Figure 2: GAM vs. Transformer scaling comparison, showing linear scaling for GAM and quadratic scaling for the Transformer in both runtime and memory usage.
At sequence lengths beyond 2048, the Transformer is unable to process inputs due to memory constraints, whereas GAM continues to scale linearly, validating its suitability for long-context applications.
Experiments were conducted on WikiText-2 and TinyStories datasets, comparing GAM against a standard Transformer and the Mamba linear-time baseline. All models were matched in parameter count and trained under identical conditions.
GAM consistently outperformed both baselines in training speed and final validation perplexity. On WikiText-2, GAM achieved a perplexity of 882.57, compared to 918.99 for the Transformer and 1017.54 for Mamba. On TinyStories, GAM achieved 23.15 versus the Transformer's 23.55. These results indicate that GAM's parallel architecture does not compromise modeling capacity and, in fact, provides superior performance.

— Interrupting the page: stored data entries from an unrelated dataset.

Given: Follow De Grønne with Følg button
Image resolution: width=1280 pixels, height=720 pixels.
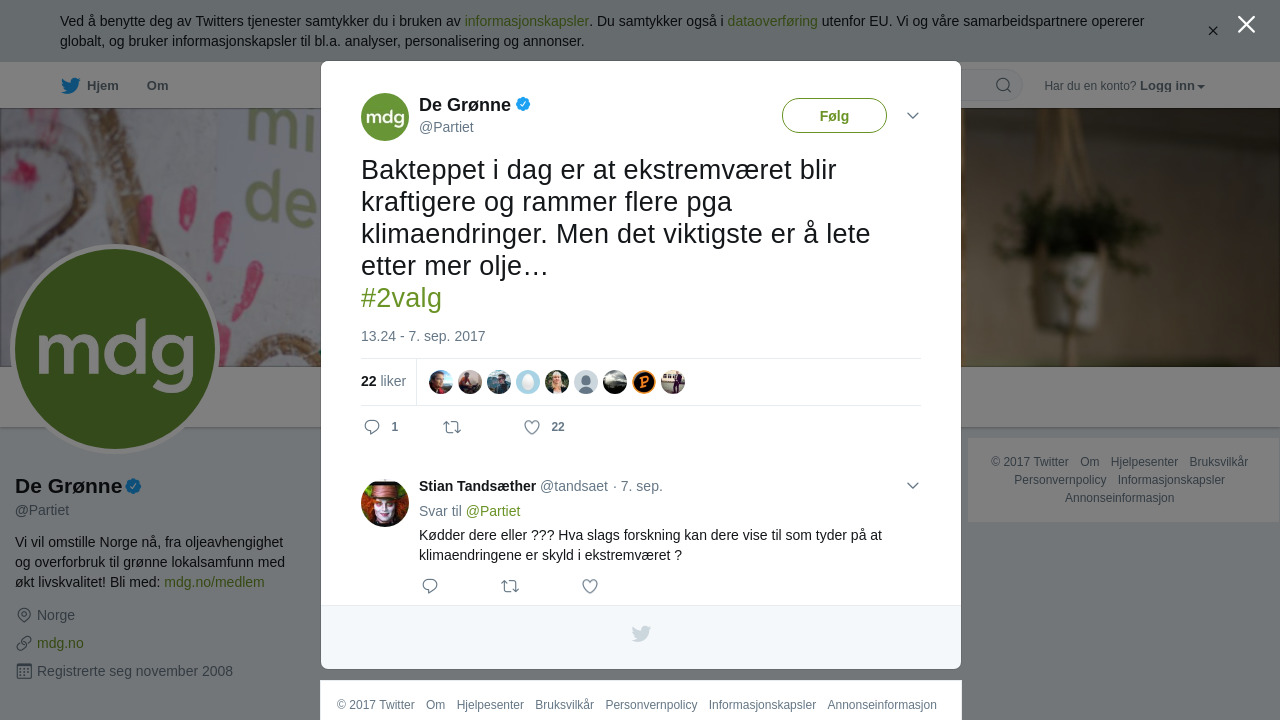Looking at the screenshot, I should (834, 116).
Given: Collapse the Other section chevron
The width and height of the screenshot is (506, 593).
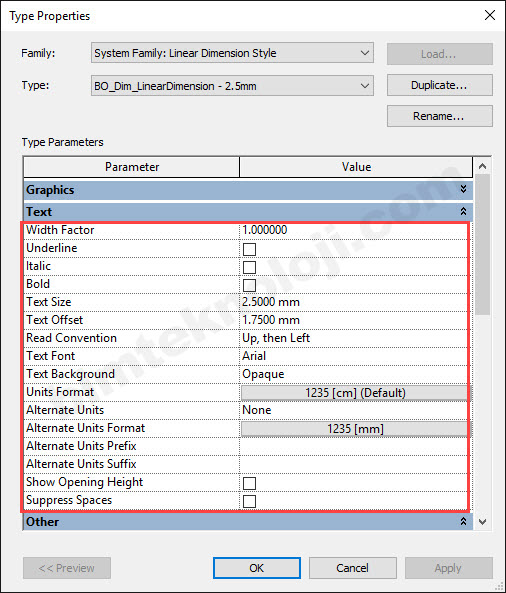Looking at the screenshot, I should 463,522.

Figure 3: Training dynamics on WikiText-2, with GAM achieving lower perplexity and faster epoch times than Transformer and Mamba.
Figure 4: Training dynamics on TinyStories, with GAM demonstrating faster learning and sustained efficiency advantage over the Transformer.
Ablation Study
Ablation experiments on WikiText-2 dissected the contributions of the local pathway, global pathway, and gating mechanism. The full GAM model achieved the lowest perplexity, while removing the gating mechanism or either pathway resulted in significant degradation. The global associative memory was identified as the primary driver of performance, but the local convolution provided complementary syntactic information. The gating mechanism was essential for effective fusion, with static summation yielding suboptimal results.

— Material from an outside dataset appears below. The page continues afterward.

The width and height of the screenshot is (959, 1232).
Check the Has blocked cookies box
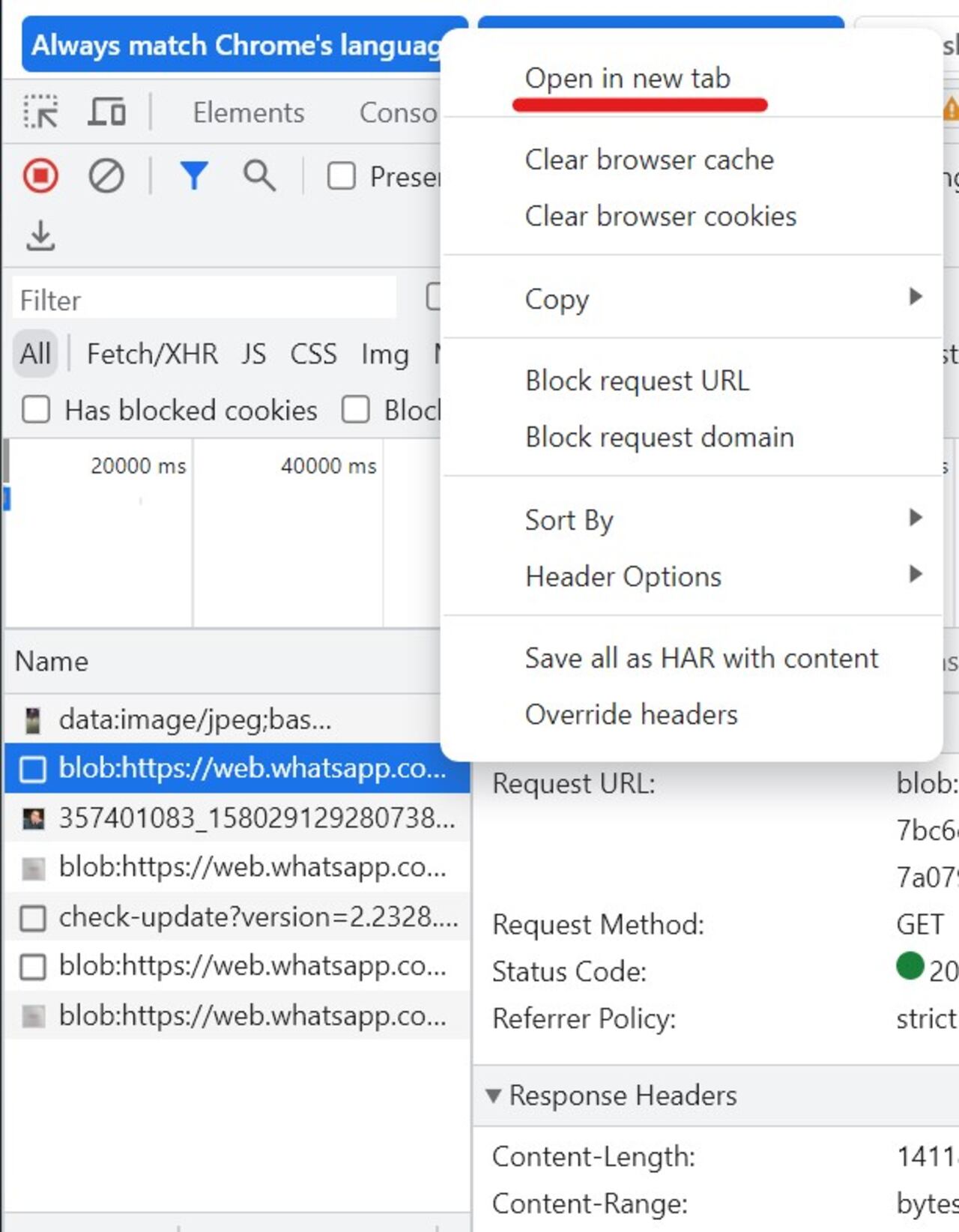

Theoretical and Practical Implications
GAM demonstrates that quadratic self-attention is not a prerequisite for high-performance sequence modeling. The explicit separation of local and global context, combined with dynamic gating, provides a robust inductive bias that generalizes across diverse textual domains. GAM's linear scaling enables practical deployment in long-context scenarios, such as document summarization, genomics, and video processing, where Transformer-based models are infeasible.
The associative memory bank introduces a new paradigm for global context modeling, distinct from attention-based mechanisms. Its learnable slots may encode prototypical semantic patterns, offering interpretability and potential for further analysis.
Future Directions
Several avenues for future research are suggested by the GAM architecture:
- Long-Range Benchmarks: Evaluation on datasets with much longer sequences (e.g., Long Range Arena) to fully exploit GAM's linear scaling.

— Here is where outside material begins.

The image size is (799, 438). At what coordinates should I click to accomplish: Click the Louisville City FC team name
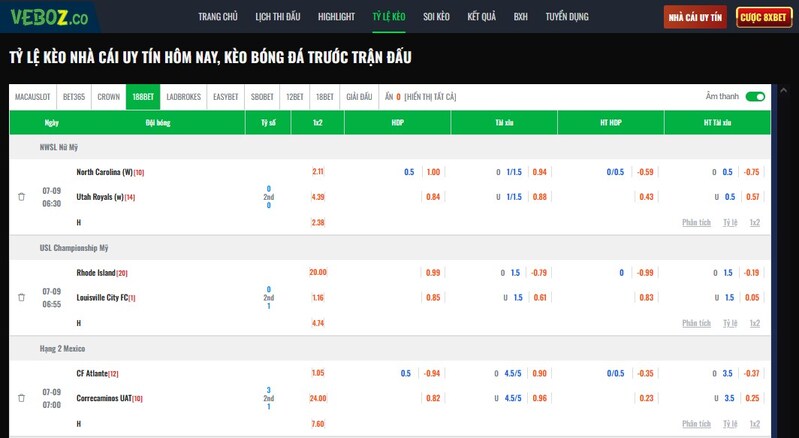tap(105, 298)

- Scaling Model Size: Training larger GAM models on extensive corpora to assess performance ceilings relative to state-of-the-art architectures.
- Memory Bank Analysis: Investigating the representations learned by the associative memory slots for interpretability and knowledge extraction.
- Task Generalization: Extending GAM to non-language domains, such as time series, audio, and multimodal data, leveraging its parallelism and context modeling capabilities.
Conclusion
The Gated Associative Memory architecture provides a fully parallel, linear-time alternative to the Transformer for sequence modeling. By combining causal convolution and associative memory retrieval, dynamically fused via learned gating, GAM achieves superior efficiency and competitive or improved accuracy on standard LLMing benchmarks. Its design principles challenge the necessity of quadratic self-attention and open new directions for scalable, interpretable sequence models in both research and practical applications.